Schreck played in six games in 2018 before being placed on injured reserve on October 23, 2018 with a knee injury.

Schreck was waived during final roster cuts on August 31, 2019 and was signed to the practice squad the next day. He was promoted to the active roster on November 30, 2019. He appeared in two games in the 2019 season; he was on the field for 22 snaps against the New York Jets on December 1 and one snap against the New England Patriots two weeks later.

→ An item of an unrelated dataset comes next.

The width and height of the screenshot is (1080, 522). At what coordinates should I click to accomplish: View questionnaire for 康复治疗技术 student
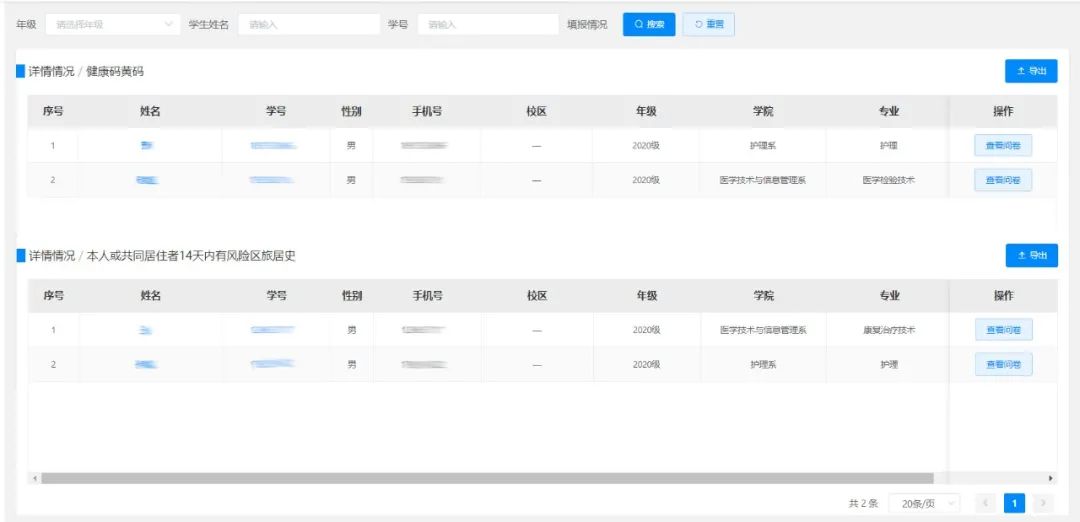(x=1003, y=330)
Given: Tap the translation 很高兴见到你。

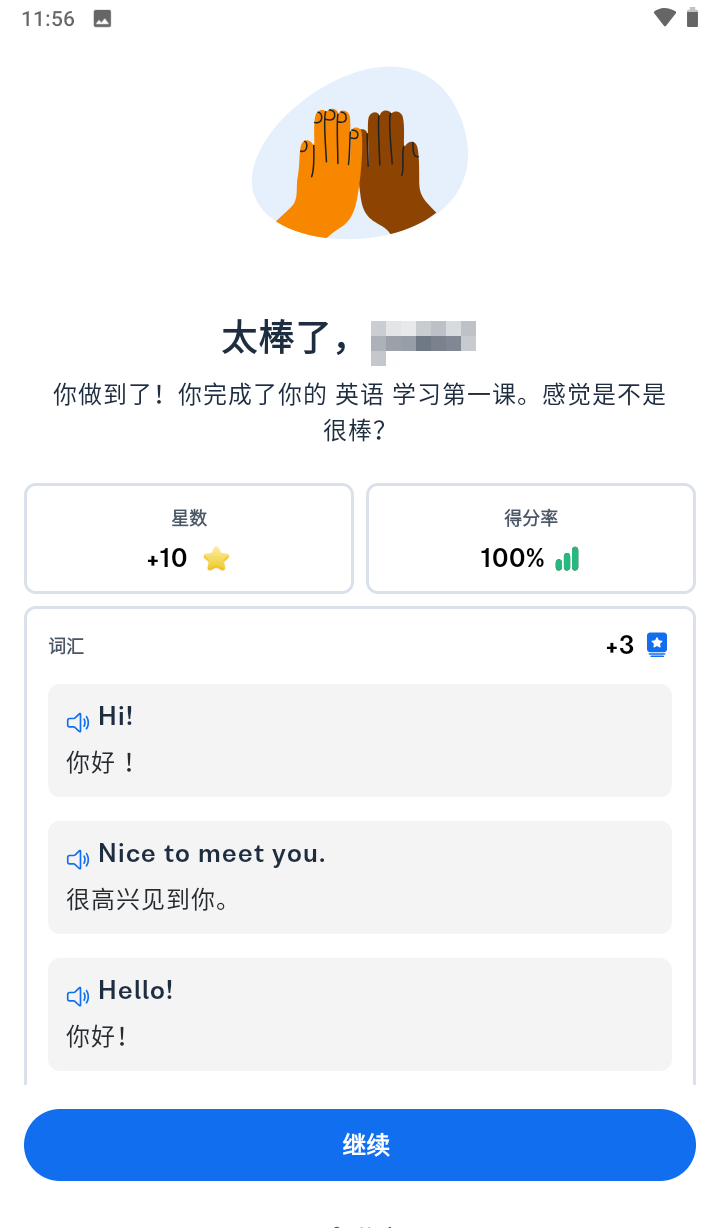Looking at the screenshot, I should (x=149, y=900).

On September 5, 2020, Schreck was waived by the Bengals. He was signed to the practice squad the following day. He was promoted to the active roster on September 18. Two weeks later, Schreck recorded the first tackle of his NFL career when he brought down Pittsburgh Steelers punt returner Ray-Ray McCloud after a return of only eight yards.

On August 31, 2021, Schreck was waived by the Bengals and re-signed to the practice squad the next day.

===Houston Texans===
On June 11, 2022, Schreck signed with the Houston Texans. He was released on August 30, and signed to the practice squad the next day. Schreck made his Texans debut in the fourth week of the season at NRG Stadium and, in his sixth professional season, caught the first pass of his career on a short throw from Davis Mills; he was tackled by Derwin James before being able to gain any ground. The following week, he was an offensive starter for just the second time in his career and was on the field for a career high 24 offensive plays. He also tallied the first receiving yards of his career, picking up six yards on a pass from Mills before being brought down by Foyesade Oluokun of the Jacksonville Jaguars. The Texans returned him to their practice squad the following day. He signed a reserve/future contract on January 10, 2023.

On August 29, 2023, Schreck was waived by the Texans.